Last year, in Part III, probate practitioners were left with a cliffhanger in Mickels as to whether or not an estate could be opened beyond the one-year statute of limitations set forth in RSMo. 473.020 for the sole purpose of appointing a personal representative to pursue a survival action on behalf of decedent under RSMo. 537.020. On January 16, 2018, the Supreme Court of Missouri answered with a resounding NO.
Mickels argued that the probate court, sitting in equity, has the power to extend the time for opening an estate in order to appoint a personal representative for the purpose of pursuing a survival claim. While Mickels advocated that the Appellate Court had created a new cause of action – “deprivation of the opportunity to delay death” – the Supreme Court disagreed, noting that survivorship actions have existed in the State of Missouri since at least 1907 pursuant to RSMo. 537.020.

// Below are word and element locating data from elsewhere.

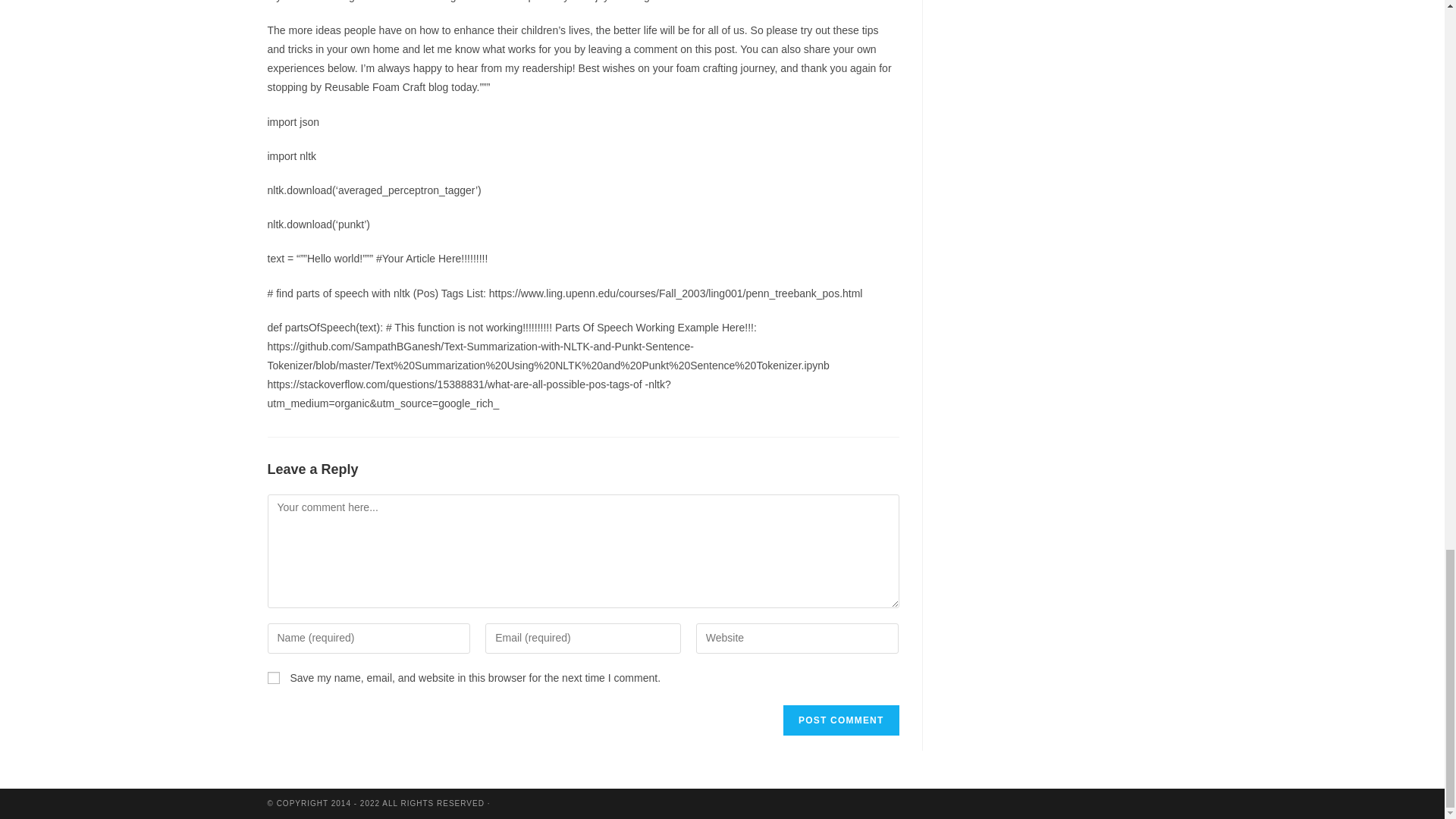
yes (272, 677)
Post Comment (840, 720)
Post Comment (840, 720)
Given the description of an element on the screen output the (x, y) to click on. 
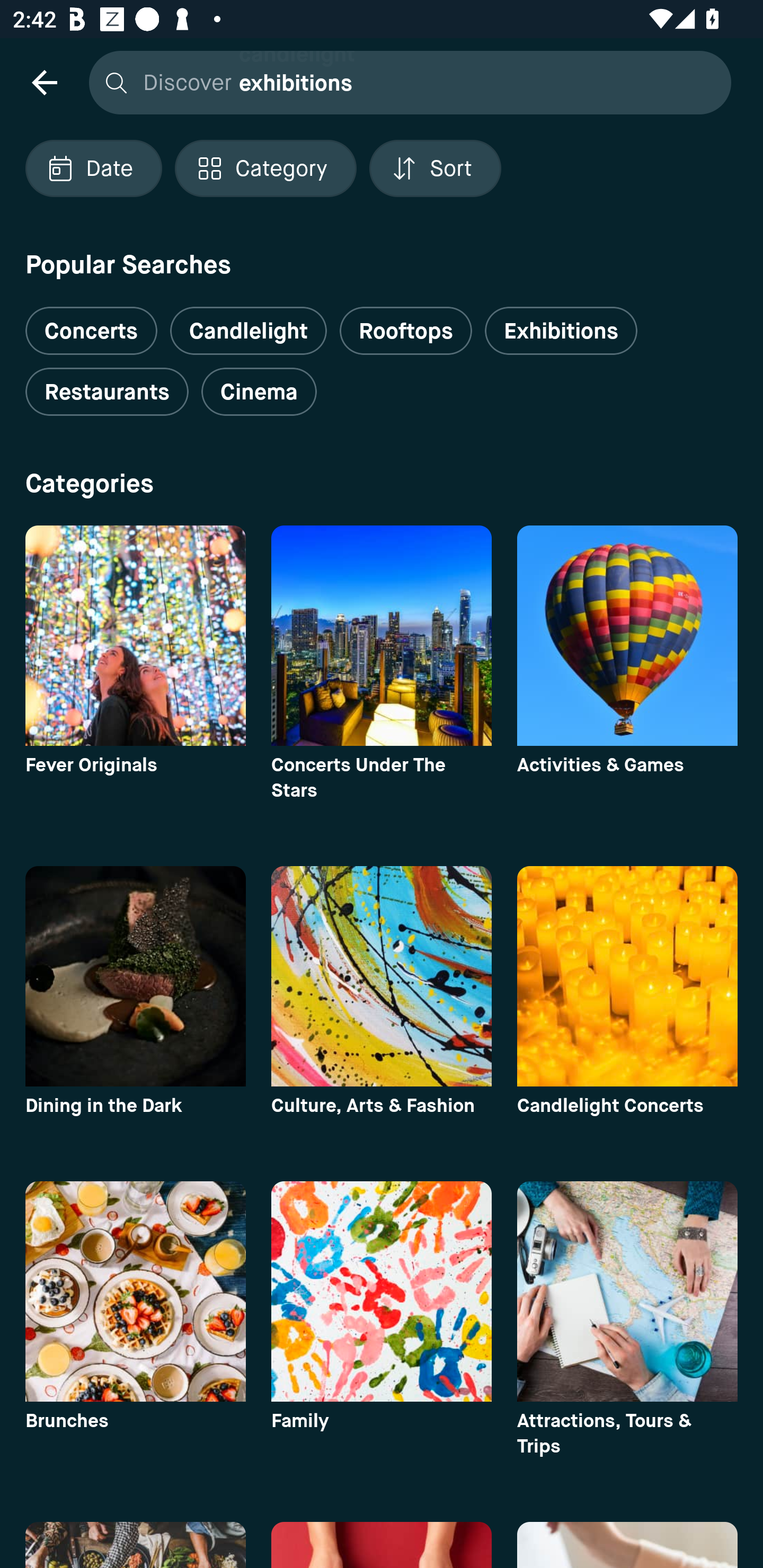
navigation icon (44, 81)
Discover candlelight exhibitions (405, 81)
Localized description Date (93, 168)
Localized description Category (265, 168)
Localized description Sort (435, 168)
Concerts (91, 323)
Candlelight (248, 330)
Rooftops (405, 330)
Exhibitions (560, 330)
Restaurants (106, 391)
Cinema (258, 391)
category image (135, 635)
category image (381, 635)
category image (627, 635)
category image (135, 975)
category image (381, 975)
category image (627, 975)
category image (135, 1290)
category image (381, 1290)
category image (627, 1290)
Given the description of an element on the screen output the (x, y) to click on. 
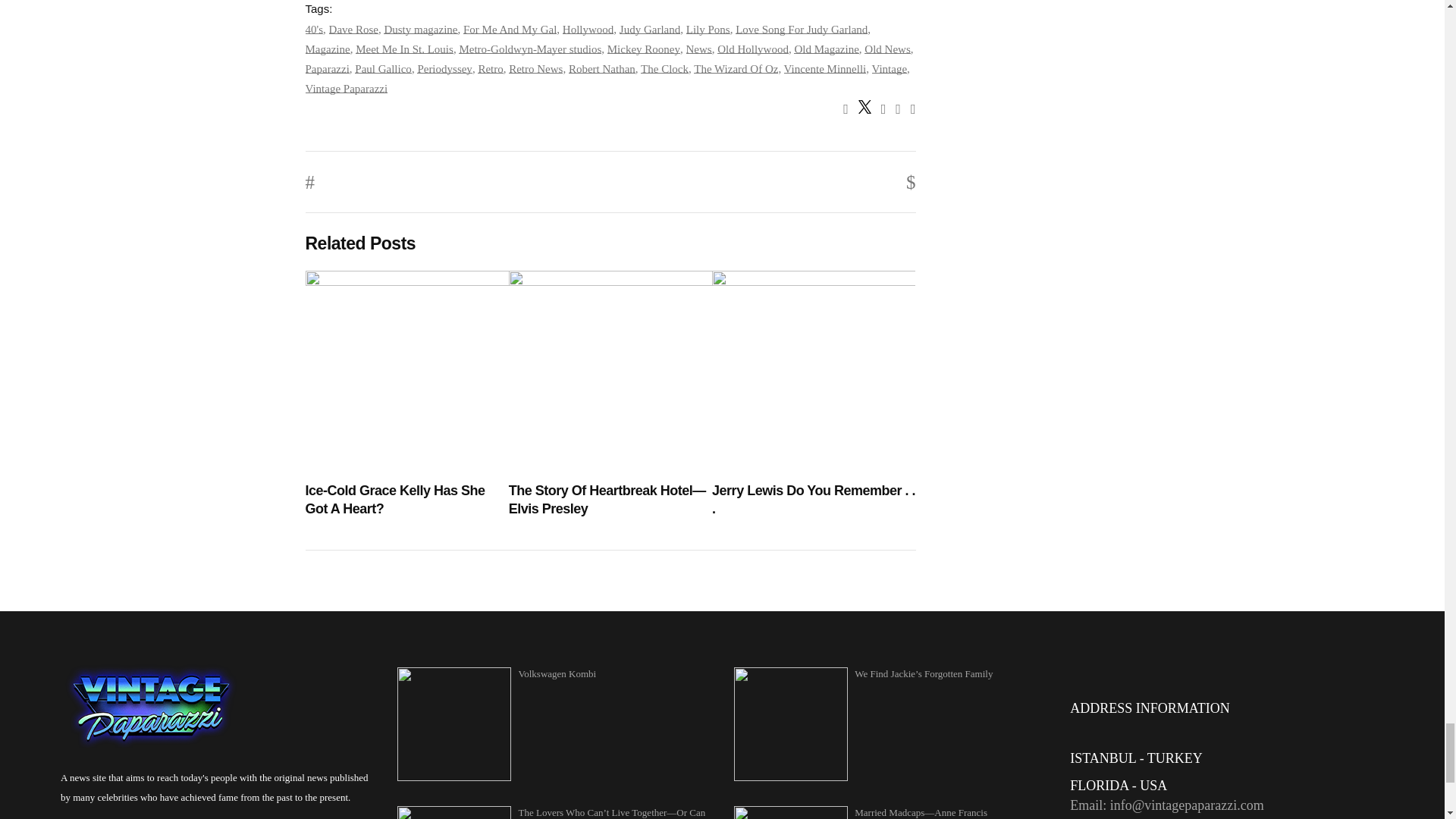
Jerry Lewis Do You Remember . . . (813, 499)
Ice-Cold Grace Kelly Has She Got A Heart? (406, 499)
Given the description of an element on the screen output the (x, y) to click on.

Ultimately, Missouri’s Supreme Court rejects application of the principles of equity on public policy grounds, deferring instead to the legislature. “Equity should not be used as a basis for relief when doing so would clearly contravene the intent and language of the legislature, ‘particularly in regard to a statutorily created cause of action[.]’ Equity courts are bound by the statutory provisions they are tasked with interpreting.” There currently exists no legislative exception to the one year statute of limitations for opening a probate estate, and the Court noted that “legislative amendment, rather than ‘judicial fiat’, is the appropriate way to increase a statute of limitations period.”

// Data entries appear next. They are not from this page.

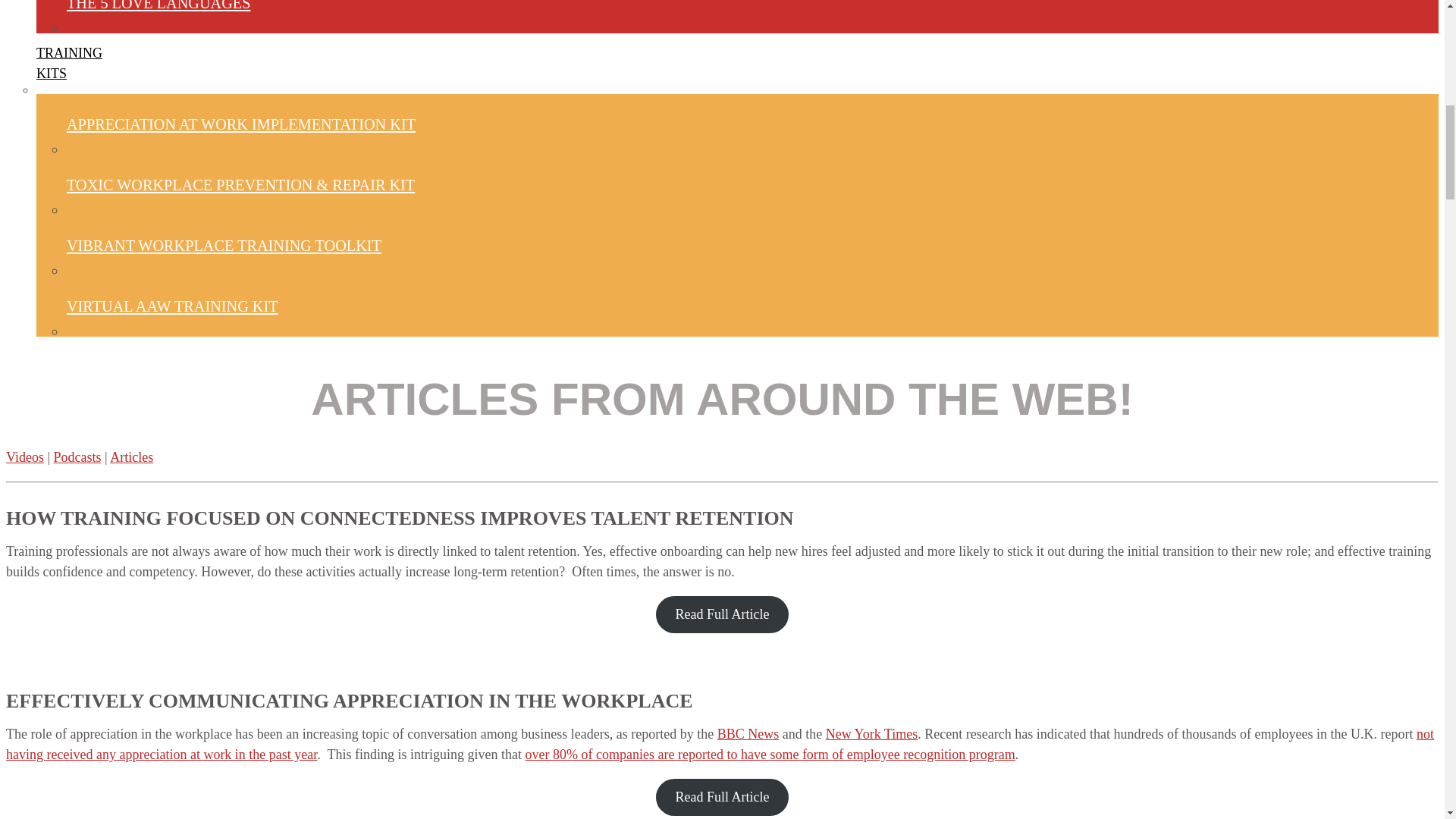
VIRTUAL AAW TRAINING KIT (172, 306)
THE 5 LOVE LANGUAGES (158, 16)
Read Full Article (722, 614)
Articles (131, 457)
APPRECIATION AT WORK IMPLEMENTATION KIT (240, 124)
Read Full Article (68, 63)
New York Times (722, 796)
Podcasts (871, 734)
BBC News (77, 457)
VIBRANT WORKPLACE TRAINING TOOLKIT (747, 734)
Videos (223, 245)
Given the description of an element on the screen output the (x, y) to click on. 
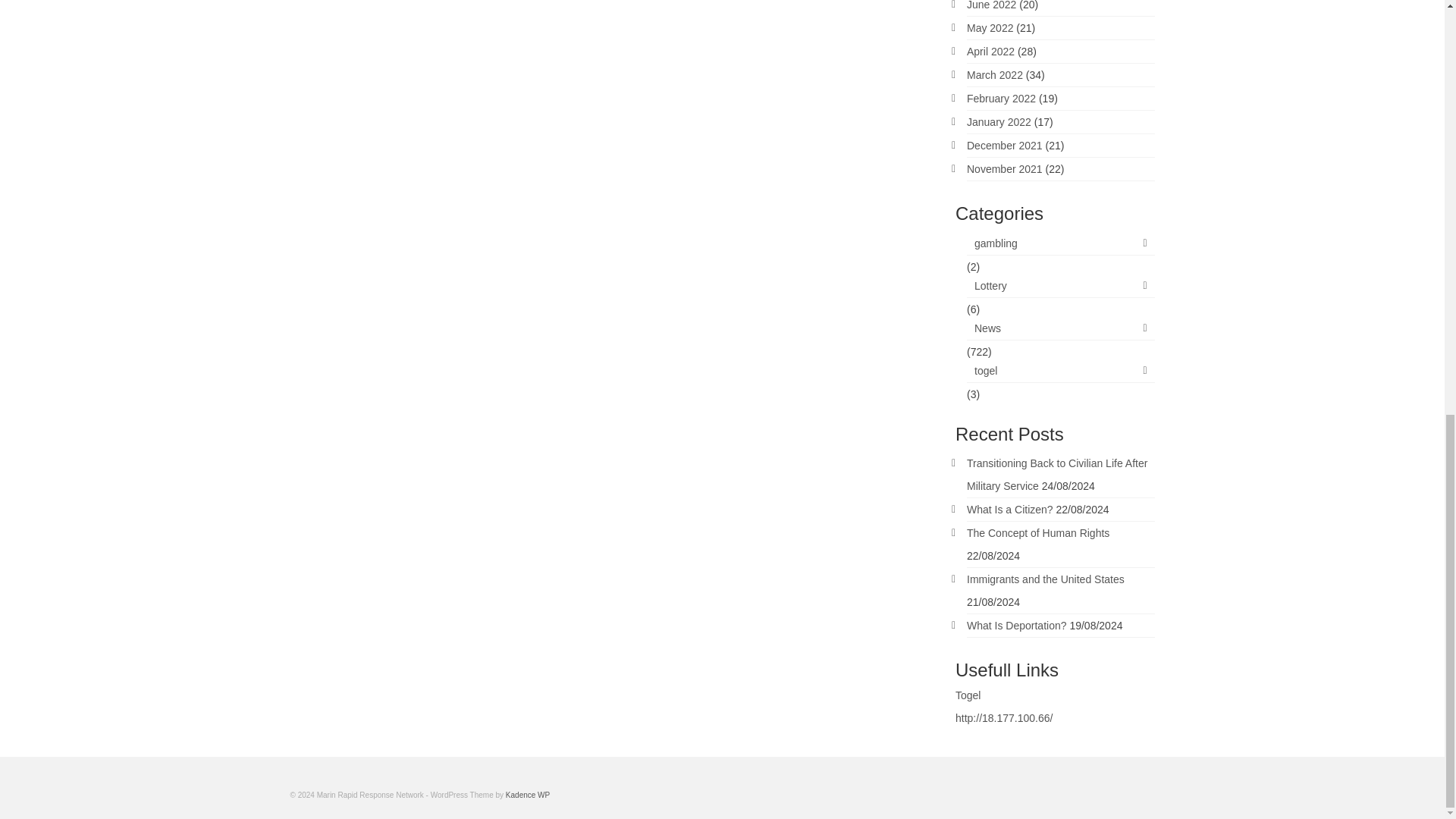
March 2022 (994, 74)
April 2022 (990, 51)
May 2022 (989, 28)
June 2022 (991, 5)
February 2022 (1000, 98)
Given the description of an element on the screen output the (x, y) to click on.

There was one dissent, Judge Draper, who argued that equitable estoppel should have tolled the statute of limitations to allow for opening an estate more than one year beyond the date of death in these limited circumstances.
Regardless, the Missouri legislature will be left to solve this problem…not the courts.
In the meantime, it appears there may be no solid solution to this issue. As 537.020 contains the language “shall” as it applies to standing – meaning the sole person with standing to bring such an action shall be the personal representative of decedent’s estate – the only possible loophole would be to gain appointment of an out of state personal representative to confer standing in a personal injury suit in Missouri. How would that work? Well, if decedent had property in another state, say Florida, who allows for appointments of personal representatives in equitable scenarios, then decedent’s estate might be opened under the laws of the state where decedent may have held property. But this comes with another problem: the personal representative takes on the domicile of the estate, which could create diversity jurisdiction, and result in removal to federal court.